There’s actually been a lot of change happening lately in my life–both professionally & personally. At work, my beloved client is transitioning to a new position. My friend got moved off our team. My boss came back from maternity leave and my other friend just put in her notice. Our team of 6 suddenly dwindled to 3 in about 48 hours–a whole bunch of change that no one really expected but now we have to deal with it.
Personally, there have been other changes, albeit smaller and less consequential than at work. For one thing, my boyfriend came back from 4 months abroad, which is a really good change, but a change nonetheless! Last time I went grocery shopping, I picked up night cream because that’s what my mom told me to do & tomorrow I’m going to a new hairdresser after 8 years of seeing the same one. Hell, I’ve been changing my mind daily on what I want to do with the rest of my life (author of a mystery/crime novel is my newest pursuit), and baristas are constantly changing my name on Starbucks cups (just kidding, that happens all the time).

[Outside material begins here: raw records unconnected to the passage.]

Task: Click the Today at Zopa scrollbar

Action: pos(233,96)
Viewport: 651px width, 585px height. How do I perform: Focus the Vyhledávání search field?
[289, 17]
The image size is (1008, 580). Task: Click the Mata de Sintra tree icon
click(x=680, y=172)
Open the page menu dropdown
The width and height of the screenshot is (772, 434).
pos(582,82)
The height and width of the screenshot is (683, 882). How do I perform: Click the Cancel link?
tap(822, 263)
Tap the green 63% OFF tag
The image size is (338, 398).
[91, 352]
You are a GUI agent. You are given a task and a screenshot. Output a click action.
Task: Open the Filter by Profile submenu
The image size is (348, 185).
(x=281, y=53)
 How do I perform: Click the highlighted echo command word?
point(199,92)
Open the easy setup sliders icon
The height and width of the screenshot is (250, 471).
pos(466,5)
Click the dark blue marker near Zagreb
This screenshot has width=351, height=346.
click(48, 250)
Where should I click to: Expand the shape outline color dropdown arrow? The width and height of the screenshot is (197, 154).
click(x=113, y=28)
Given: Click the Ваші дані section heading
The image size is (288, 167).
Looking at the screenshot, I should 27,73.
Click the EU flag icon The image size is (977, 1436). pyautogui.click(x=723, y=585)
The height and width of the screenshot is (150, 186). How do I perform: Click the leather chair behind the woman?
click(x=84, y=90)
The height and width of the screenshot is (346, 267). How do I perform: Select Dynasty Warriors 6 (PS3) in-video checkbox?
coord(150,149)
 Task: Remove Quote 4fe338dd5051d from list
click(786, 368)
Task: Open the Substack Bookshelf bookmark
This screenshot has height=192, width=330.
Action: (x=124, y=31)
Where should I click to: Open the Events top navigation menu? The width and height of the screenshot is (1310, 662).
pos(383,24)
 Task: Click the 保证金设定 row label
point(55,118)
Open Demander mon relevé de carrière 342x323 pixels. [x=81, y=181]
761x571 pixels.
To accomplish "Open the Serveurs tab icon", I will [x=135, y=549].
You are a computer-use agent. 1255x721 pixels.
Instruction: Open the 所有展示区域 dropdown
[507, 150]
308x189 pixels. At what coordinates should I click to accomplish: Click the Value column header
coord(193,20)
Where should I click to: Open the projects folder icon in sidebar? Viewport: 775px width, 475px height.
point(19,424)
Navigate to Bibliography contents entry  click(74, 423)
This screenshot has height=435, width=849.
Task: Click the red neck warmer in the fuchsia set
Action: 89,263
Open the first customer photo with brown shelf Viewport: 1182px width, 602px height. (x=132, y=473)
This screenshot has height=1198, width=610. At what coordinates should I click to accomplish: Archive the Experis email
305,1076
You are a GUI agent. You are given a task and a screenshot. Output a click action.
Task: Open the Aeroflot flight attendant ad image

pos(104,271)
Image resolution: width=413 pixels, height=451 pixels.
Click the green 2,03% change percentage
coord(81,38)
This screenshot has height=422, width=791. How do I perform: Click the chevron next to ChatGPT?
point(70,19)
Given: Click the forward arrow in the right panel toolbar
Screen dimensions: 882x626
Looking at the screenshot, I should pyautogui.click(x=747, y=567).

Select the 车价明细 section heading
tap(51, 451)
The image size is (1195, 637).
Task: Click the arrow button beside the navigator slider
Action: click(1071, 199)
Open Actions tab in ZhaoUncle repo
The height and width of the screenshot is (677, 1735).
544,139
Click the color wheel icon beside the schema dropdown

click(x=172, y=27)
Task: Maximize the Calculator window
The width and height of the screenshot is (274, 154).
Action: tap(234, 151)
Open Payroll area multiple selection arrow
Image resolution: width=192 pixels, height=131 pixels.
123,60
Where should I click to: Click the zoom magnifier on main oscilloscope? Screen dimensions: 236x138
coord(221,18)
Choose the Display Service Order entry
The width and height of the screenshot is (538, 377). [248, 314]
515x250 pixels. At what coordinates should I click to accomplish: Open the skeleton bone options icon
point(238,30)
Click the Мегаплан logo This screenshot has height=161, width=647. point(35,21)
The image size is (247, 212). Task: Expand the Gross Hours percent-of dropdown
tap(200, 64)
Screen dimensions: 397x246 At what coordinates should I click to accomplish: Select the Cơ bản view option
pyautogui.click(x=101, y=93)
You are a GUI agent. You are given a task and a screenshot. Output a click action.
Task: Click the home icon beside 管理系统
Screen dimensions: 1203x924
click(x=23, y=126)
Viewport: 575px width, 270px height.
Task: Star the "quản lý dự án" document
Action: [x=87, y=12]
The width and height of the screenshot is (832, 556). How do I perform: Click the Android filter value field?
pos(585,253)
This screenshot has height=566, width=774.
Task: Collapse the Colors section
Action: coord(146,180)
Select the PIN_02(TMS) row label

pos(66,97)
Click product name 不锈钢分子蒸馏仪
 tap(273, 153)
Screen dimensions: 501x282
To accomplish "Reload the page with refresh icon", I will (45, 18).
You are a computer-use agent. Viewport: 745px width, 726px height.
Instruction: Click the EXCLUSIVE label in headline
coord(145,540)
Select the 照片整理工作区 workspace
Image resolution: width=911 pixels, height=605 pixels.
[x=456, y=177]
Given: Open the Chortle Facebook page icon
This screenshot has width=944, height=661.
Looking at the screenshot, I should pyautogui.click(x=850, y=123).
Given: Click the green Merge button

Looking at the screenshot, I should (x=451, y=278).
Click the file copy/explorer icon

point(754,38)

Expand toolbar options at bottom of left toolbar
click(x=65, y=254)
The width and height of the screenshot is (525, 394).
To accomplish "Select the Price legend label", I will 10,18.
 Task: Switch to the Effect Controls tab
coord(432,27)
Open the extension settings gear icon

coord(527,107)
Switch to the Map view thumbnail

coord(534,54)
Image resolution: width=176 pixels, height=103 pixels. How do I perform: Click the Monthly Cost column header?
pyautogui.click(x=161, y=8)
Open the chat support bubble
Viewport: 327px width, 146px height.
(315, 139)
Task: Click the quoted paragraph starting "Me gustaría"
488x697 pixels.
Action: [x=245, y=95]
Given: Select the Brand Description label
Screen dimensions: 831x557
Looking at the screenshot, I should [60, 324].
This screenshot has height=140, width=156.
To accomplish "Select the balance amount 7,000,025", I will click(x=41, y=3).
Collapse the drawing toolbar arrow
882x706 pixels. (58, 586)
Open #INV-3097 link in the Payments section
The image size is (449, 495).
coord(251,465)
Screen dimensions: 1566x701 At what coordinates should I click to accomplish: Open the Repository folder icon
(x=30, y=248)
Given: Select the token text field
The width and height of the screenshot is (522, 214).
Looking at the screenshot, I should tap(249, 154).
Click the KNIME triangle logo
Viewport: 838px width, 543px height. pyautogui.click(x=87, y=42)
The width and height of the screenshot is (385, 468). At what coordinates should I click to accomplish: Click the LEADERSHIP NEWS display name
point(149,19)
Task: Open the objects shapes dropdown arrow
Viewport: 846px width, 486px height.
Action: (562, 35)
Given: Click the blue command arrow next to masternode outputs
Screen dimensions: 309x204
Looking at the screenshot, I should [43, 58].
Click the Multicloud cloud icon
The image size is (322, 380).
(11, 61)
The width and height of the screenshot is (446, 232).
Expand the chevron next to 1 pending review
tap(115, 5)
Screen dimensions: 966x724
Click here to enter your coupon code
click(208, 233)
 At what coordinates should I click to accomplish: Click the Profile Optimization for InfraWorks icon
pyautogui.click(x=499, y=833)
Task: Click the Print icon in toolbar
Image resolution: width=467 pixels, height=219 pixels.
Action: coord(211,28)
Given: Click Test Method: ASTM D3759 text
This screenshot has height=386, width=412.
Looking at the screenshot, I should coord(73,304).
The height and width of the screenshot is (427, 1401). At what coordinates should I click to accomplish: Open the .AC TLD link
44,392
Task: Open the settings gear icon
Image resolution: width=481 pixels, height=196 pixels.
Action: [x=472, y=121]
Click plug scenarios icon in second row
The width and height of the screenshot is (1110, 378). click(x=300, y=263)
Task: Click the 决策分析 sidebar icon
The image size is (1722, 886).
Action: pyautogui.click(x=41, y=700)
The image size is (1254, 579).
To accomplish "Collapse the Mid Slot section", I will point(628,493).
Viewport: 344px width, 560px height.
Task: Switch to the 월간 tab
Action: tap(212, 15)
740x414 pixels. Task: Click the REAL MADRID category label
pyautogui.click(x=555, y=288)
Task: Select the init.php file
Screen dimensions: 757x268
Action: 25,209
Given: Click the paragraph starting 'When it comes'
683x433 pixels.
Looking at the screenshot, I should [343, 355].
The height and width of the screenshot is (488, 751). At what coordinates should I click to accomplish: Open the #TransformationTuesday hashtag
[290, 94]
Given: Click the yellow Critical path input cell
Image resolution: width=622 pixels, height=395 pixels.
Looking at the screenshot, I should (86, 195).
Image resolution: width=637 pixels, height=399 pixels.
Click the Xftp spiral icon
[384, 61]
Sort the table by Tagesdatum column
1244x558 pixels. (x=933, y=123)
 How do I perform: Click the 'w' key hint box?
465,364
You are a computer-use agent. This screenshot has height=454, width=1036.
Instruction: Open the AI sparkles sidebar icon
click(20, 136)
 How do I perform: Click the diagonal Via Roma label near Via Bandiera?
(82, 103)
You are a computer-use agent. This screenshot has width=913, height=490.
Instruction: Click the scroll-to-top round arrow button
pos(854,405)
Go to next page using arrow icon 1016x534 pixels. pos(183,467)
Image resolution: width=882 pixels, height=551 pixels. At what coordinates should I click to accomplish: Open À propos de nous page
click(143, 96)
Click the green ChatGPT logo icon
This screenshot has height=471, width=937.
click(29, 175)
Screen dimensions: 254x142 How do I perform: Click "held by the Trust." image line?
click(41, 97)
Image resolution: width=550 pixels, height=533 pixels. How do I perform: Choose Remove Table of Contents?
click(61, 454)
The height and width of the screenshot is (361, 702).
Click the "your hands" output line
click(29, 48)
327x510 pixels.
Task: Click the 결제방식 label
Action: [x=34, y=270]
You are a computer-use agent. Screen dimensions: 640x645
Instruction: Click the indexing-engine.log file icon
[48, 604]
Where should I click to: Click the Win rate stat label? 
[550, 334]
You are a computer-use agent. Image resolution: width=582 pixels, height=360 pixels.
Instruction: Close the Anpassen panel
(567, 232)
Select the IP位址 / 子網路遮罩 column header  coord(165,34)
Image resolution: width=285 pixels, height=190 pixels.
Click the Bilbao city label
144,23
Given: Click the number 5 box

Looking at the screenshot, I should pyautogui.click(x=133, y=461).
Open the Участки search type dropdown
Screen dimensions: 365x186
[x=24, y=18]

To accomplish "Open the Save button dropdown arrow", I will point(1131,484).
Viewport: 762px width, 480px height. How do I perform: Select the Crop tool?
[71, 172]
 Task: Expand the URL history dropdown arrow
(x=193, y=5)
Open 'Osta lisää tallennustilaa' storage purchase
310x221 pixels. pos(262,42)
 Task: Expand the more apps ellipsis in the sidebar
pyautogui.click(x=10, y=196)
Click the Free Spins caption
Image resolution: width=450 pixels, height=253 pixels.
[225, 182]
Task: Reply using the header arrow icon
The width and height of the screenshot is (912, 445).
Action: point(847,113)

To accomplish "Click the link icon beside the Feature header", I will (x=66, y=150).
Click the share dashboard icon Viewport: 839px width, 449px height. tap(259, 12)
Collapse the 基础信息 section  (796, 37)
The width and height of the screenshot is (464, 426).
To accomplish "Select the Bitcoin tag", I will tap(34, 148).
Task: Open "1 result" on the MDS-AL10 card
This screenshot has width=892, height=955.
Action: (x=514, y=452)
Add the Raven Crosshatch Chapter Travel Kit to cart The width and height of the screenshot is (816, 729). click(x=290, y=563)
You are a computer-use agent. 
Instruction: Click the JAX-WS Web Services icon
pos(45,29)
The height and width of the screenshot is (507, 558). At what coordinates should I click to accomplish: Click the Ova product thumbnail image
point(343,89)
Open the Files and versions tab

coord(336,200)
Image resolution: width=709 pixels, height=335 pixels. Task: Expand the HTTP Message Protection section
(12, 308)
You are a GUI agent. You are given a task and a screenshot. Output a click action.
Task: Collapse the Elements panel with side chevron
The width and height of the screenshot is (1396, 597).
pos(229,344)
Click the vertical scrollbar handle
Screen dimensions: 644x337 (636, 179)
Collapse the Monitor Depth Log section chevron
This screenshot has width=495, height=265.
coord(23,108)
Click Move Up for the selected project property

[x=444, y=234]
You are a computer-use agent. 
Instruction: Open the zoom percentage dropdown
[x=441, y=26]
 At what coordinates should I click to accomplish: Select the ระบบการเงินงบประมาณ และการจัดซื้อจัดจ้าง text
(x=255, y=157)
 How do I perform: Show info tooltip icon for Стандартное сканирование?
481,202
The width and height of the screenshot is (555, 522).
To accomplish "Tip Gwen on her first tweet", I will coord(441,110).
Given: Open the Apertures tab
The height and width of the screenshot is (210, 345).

They say that good things come in three’s. And they say the same thing about deaths. But with change, I think it comes in as many it wants to completely shake up your daily existence. It’s like when you get toooo complacent, life is like, “hey, let’s just dump a whole lot of change on you just because.”
But the funny thing is, when change comes in a whirlwind like this, you don’t even have time to be upset. I used to be absolutely paralyzed by change, but now I’m kinda like, “well, okay then.” Mostly because I don’t have time to freak out over all the changes. Or maybe I’m just totally chilling out more (ha).
No one really likes change, but it’s inevitable. And you can find a million Pinterest quotes about handling change & why it’s so great blah blah blah. All I really want to say on the topic is this: sometimes when life gets shaken up, it makes you notice things. Things you overlooked because you were too busy being comfortable. A sh*tload of change might be the best opportunity to start something new, and now you have an excuse to do it. Honestly, you really can’t fight change. All you can do is go along for the ride.
Oh, by the way, for those who are wondering: I’m starting Friday Night Lights on Netflix to fill my TV show void. I’m probably going to need to get more tissues. &.